▸ Задания к упражнению:
a) Что, согласно тексту для разбора, Д.Н. Овсянико-Куликовский называл причиной благоприятного действия искусства?
b) Перепишите без изменений фрагмент текста для разбора, начиная со слов «Выдающийся исследователь Д.Н.» и продолжая до слов «терминов и выражений.» включительно.

▸ Текст для разбора:
§ §

В исследовании, подобном настоящему, никак нельзя обойти вниманием работы нашего выдающегося соотечественника Л.С. Выготского, жившего и работавшего примерно в то же время - в первой половине ХХ века. Л. Выготский в своем классическом труде «Психология искусства» рассматривает и критикует различные психологические теории воздействия искусства. Он выделяет группу теорий, которые в качестве причин этого воздействия называют присутствие в искусстве сублимации, переживания того, чего не было и не могло быть в действительности, причем эффект таков, что искусство вызывает переживания как мучительные, так и приятные. В конечном счете эти теории все равно сводят воздействие искусства к удовольствию, что для Л. Выготского не является достаточным объяснением. Как не являются для исследователя достаточными и дополнительные объяснения, вроде экономии аффекта, экономии мысли, экономии энергии, удовольствия от ритмичных структур в искусстве, скрытых подтекстов, вызывающих аналогии сексуального характера, в подоплеке всякого искусства.
Выдающийся исследователь Д.Н. Овсянико-Куликовский тоже называл в качестве причины благоприятного действия искусства принцип экономии, так как настоящая, реальная жизнь чувства - это расход души, трата душевной силы. Отметим, что в этом подходе природа искусства также понимается как энергетическая - это очевидно из самого подбора терминов и выражений.

§ §

▸ Исходный материал:

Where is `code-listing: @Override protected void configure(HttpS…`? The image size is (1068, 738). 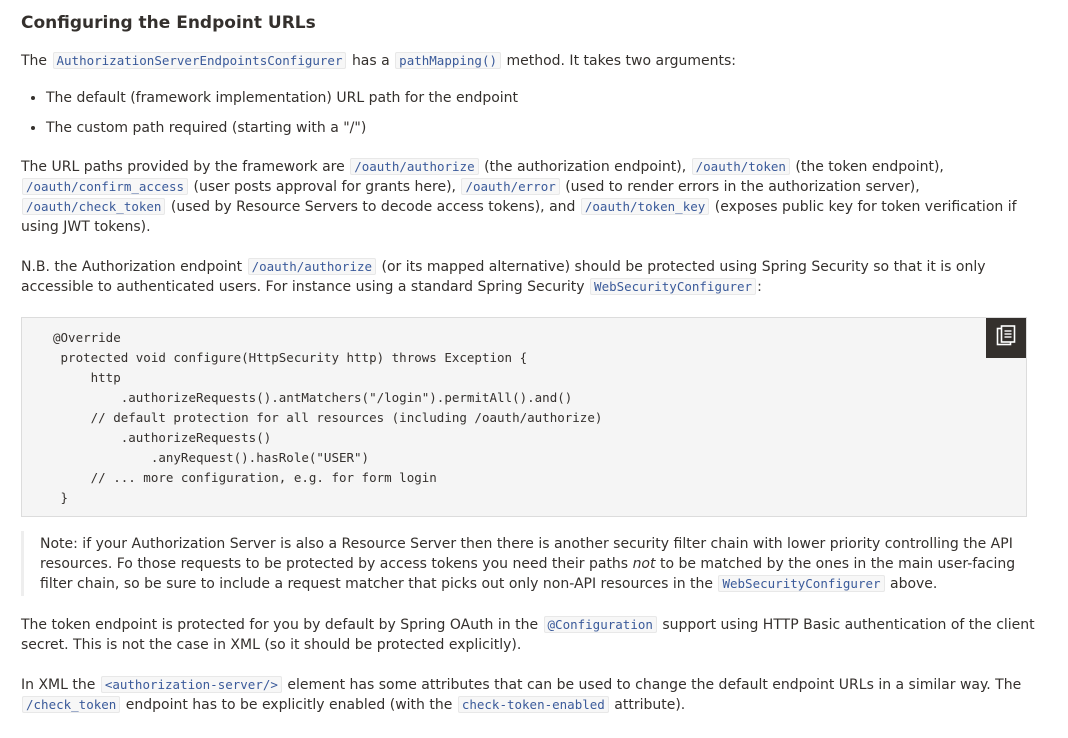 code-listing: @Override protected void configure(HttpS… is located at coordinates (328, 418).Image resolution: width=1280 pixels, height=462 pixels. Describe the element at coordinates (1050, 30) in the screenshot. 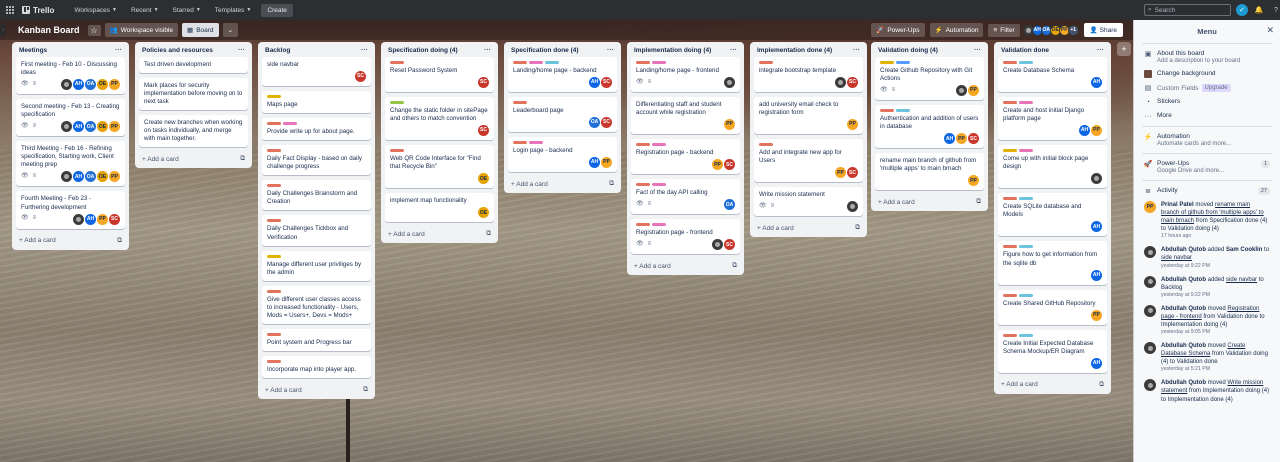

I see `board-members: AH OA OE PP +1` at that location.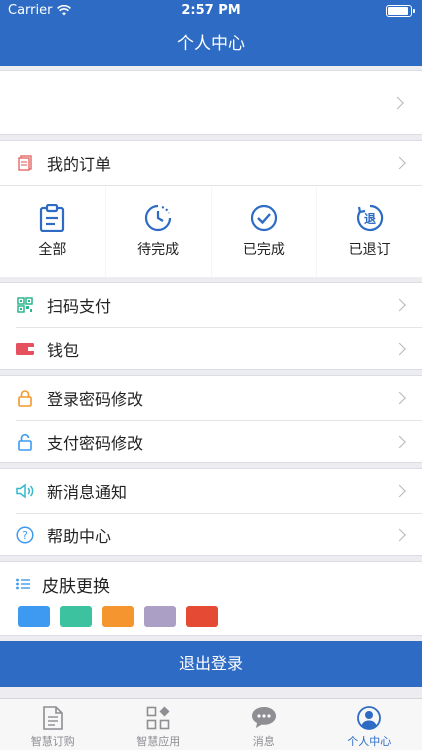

§ §

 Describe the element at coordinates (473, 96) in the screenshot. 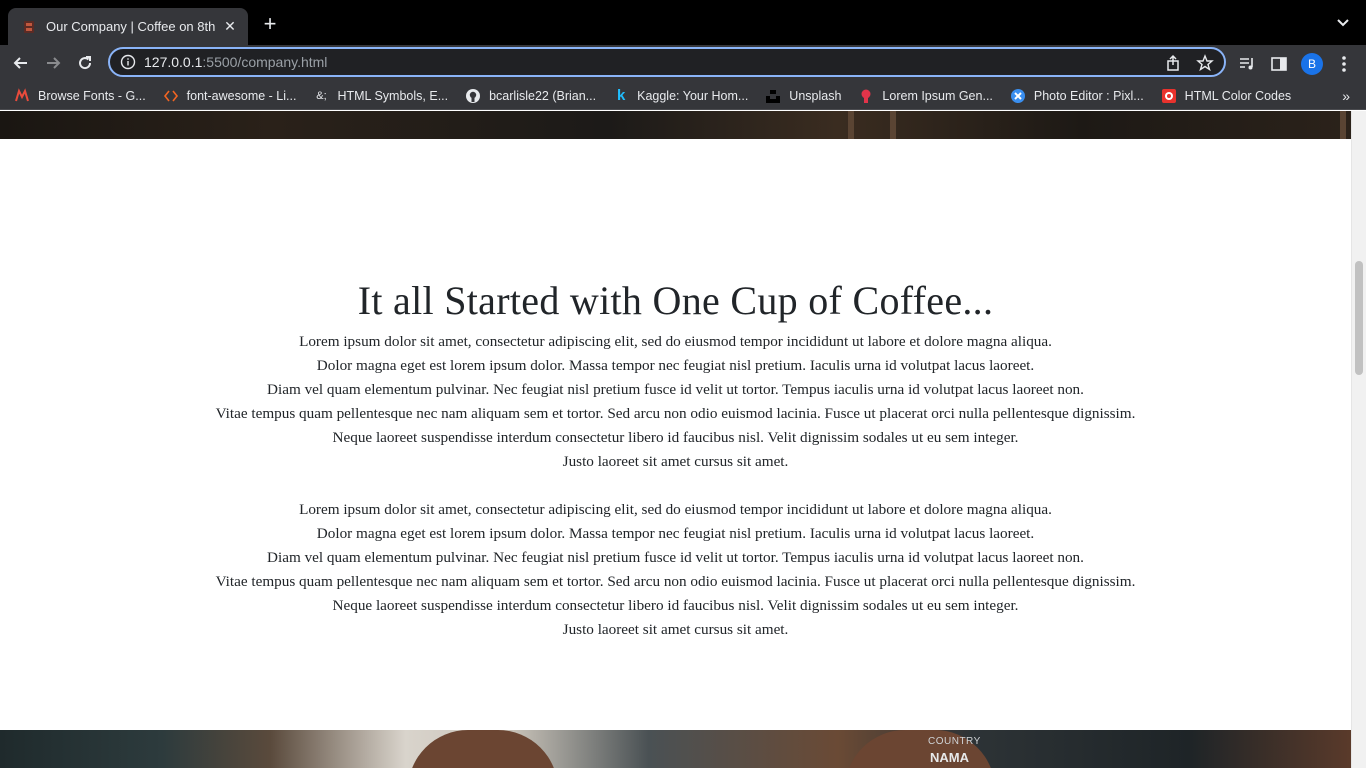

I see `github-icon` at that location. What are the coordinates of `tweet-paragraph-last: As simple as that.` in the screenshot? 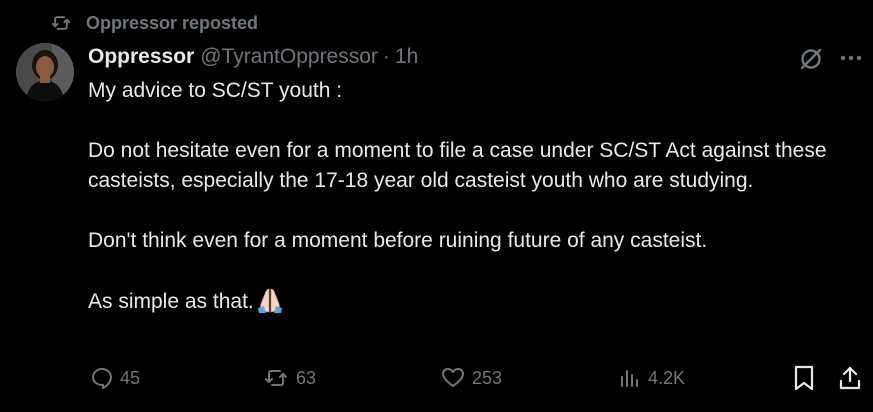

§ §

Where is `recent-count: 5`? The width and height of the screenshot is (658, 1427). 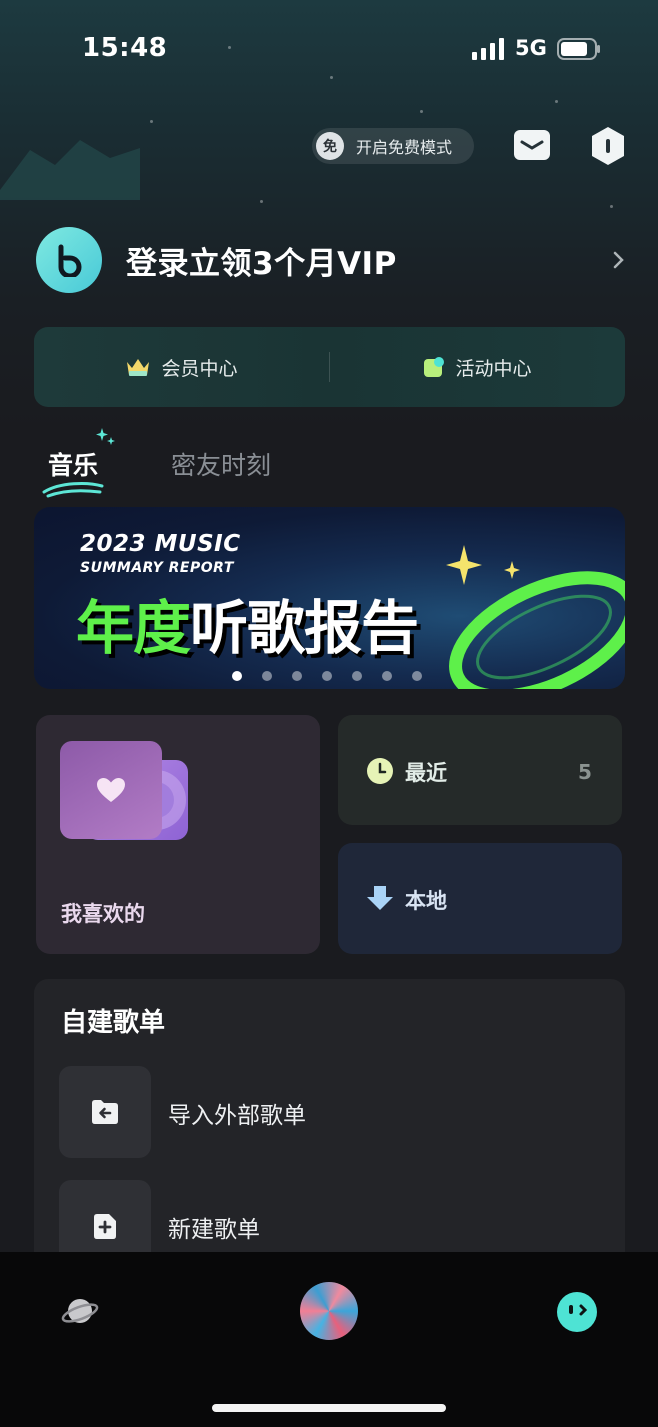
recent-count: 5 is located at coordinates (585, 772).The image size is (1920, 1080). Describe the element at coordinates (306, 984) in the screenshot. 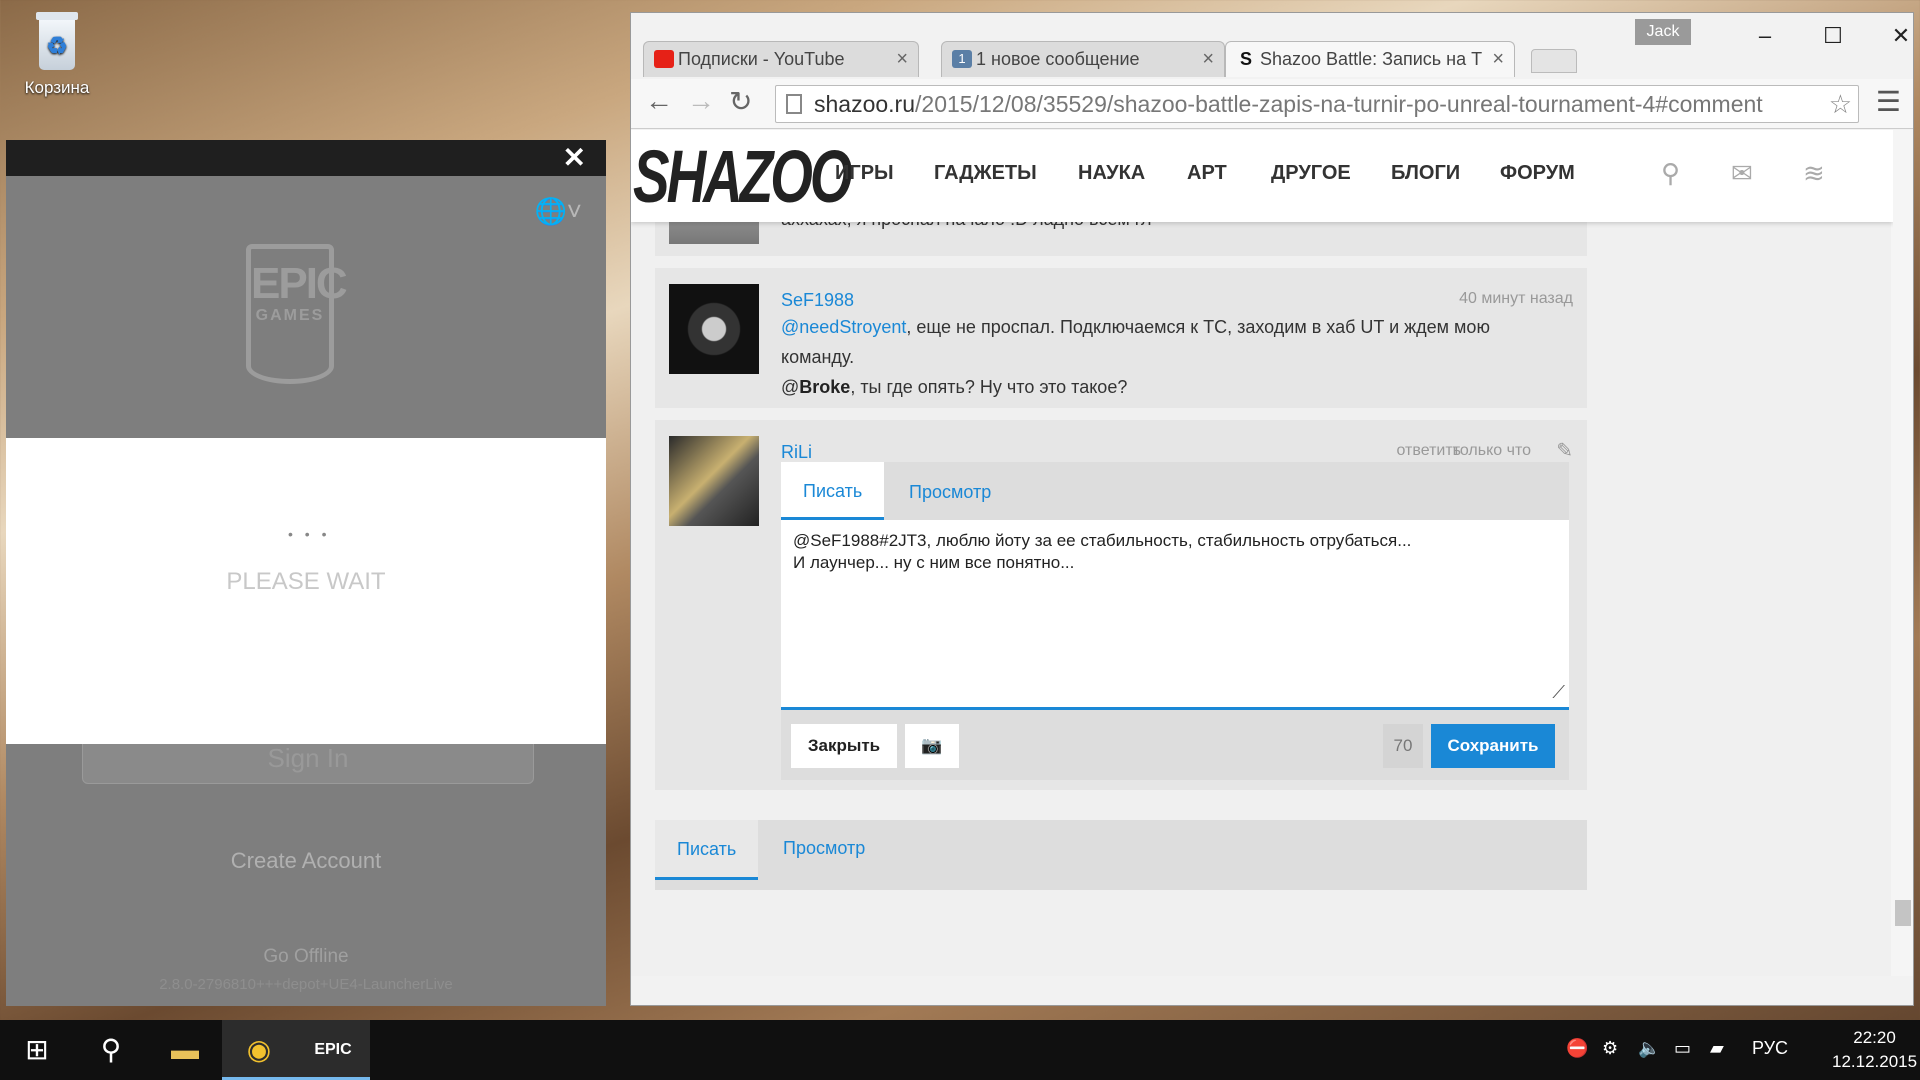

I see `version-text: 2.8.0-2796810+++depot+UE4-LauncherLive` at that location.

§ §

▸ Ответы к заданиям:
a) Принцип экономии.

b)
Выдающийся исследователь Д.Н. Овсянико-Куликовский тоже называл в качестве причины благоприятного действия искусства принцип экономии, так как настоящая, реальная жизнь чувства - это расход души, трата душевной силы. Отметим, что в этом подходе природа искусства также понимается как энергетическая - это очевидно из самого подбора терминов и выражений.